In the distance echoed a long, mournful howl.

Eire yanked the arrow from the rent socket, dripping ichor and petals, and turned and fled.

It would have been easiest to go back to Avon, to her sisters and her father - the first place her fear urged her to turn - only she knew that was the one place she must not go. She was bleeding a little where the wolf had grazed her with his teeth before dying. That blood would paint a bright trail back to the rest of them, and then they’d all be dead.

She didn’t know where else to go, though, and as she ran - her pulse thundering in her ears, her mouth dry and hot - it struck her that there was nowhere else. She was alone. And her head was ringing, her sight narrowing, worse than only the kind of tiring that found one afraid and hungry in the woods.

It started slowly, the heat in her leg, and spread up and out, a feverish itch that by the time she’d gone from where the birches made a solemn white cathedral overhead to the deeper parts of the forest where the pines grew so thick and dark and large they kept new snow from falling on her, it was unbearable. She found herself stumbling with every step. Still she carried on. The ichor on the arrow - not blood, something thicker and sharper and darker - coated her palms and made her grip damp and fickle. She had to thrust the head of the arrow into the rough cloth of her tunic to clean it of enough slick to keep from dropping it, and the stain colored her shirtfront nearly black.

At least her bow (good solid hardwood, something she’d carved herself from ash trees close to their village in one of the older, fatter years) made something to lean on, and the thicker the drifts got the more she did just that. The graze at her hip where the creature had gotten her had soaked through now. She shut her eyes and thought of Aislin, of Niamh, of Father, and of their garden blooming in happier times, and her breath came short and harsh and quick, but she hardly felt like she was getting any air at all.

It was in the shade of a spreading old fir - so vast and ancient and overcome with moss and lichens that it overshadowed what little moonlight pierced the scattering clouds and made a gloomy, buttressed wall around her - that she finally could go on no further, and there she dragged herself into a dry hollow of old leaves, where she knew the undergrowth would cut the wind and cold a little, and laid herself down by her bow. The pain that had started in her leg was now a fire that blazed up into her ribs, tugged at her heart and made coals of her gut. When she moved, jolts of angry heat flashed through her head. There was a dryness in her throat that she had known many times before. Fever.

She couldn’t bear not to look. The best way to fight a sickened wound, she knew even in her dizziness, was to arrange poultices and chew prepared roots and brew teas and rest; the second best was to pray, but to whom? She believed in the gods as much as she’d believed in faeries before tonight, and that left her third and final - her only - choice, to peel back the leg of her trousers and try to carve out as much of the stricken flesh as she could before she was overcome.
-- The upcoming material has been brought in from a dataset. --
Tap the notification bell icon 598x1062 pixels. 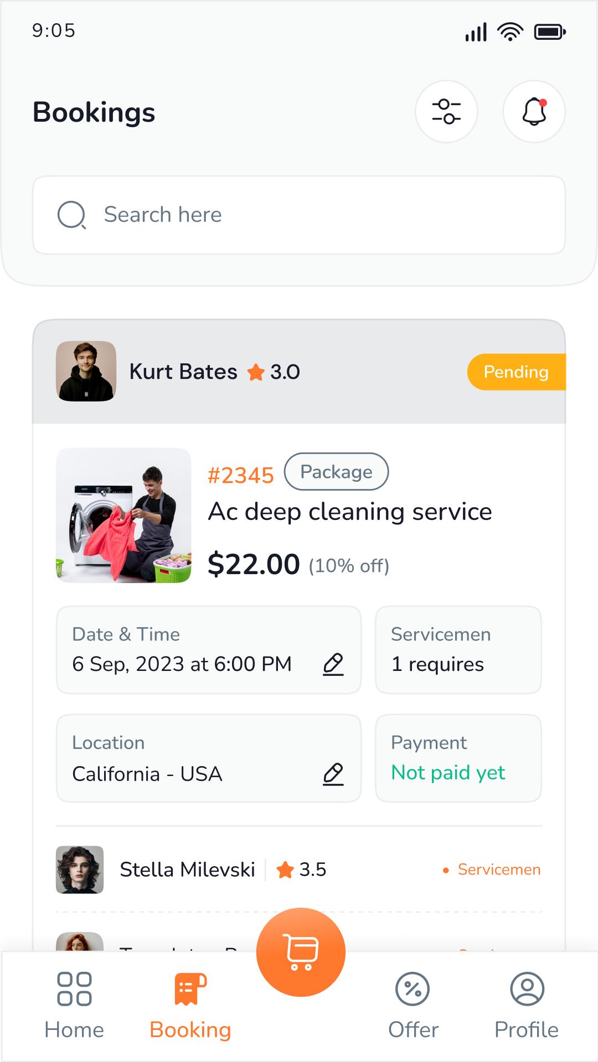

But something was wrong with it. Her trousers wouldn’t come off. When she sawed at them with her skinning knife (palm clammy, grip already sliding), the blade struck something hard and rough. With her fingers, in the brimming darkness, she felt clumsily around the dizzying heat, and there was no blood, no damp, no oozing pus and rent skin. Instead she met with something that felt like nothing so much as a knot in young wood - and that wasn’t right. Even half delirious, she knew that much.

The moon came out suddenly through a clearing in the clouds. With her last breath, she saw it: a spreading, twisting mass of roots that traced dark lines just under her skin, knobbled her flesh, and burst forth from the puckered scrape where the beast had gotten her. And, crowning these, a cluster of three perfect blossoms - snowdrops, but not white: blood red.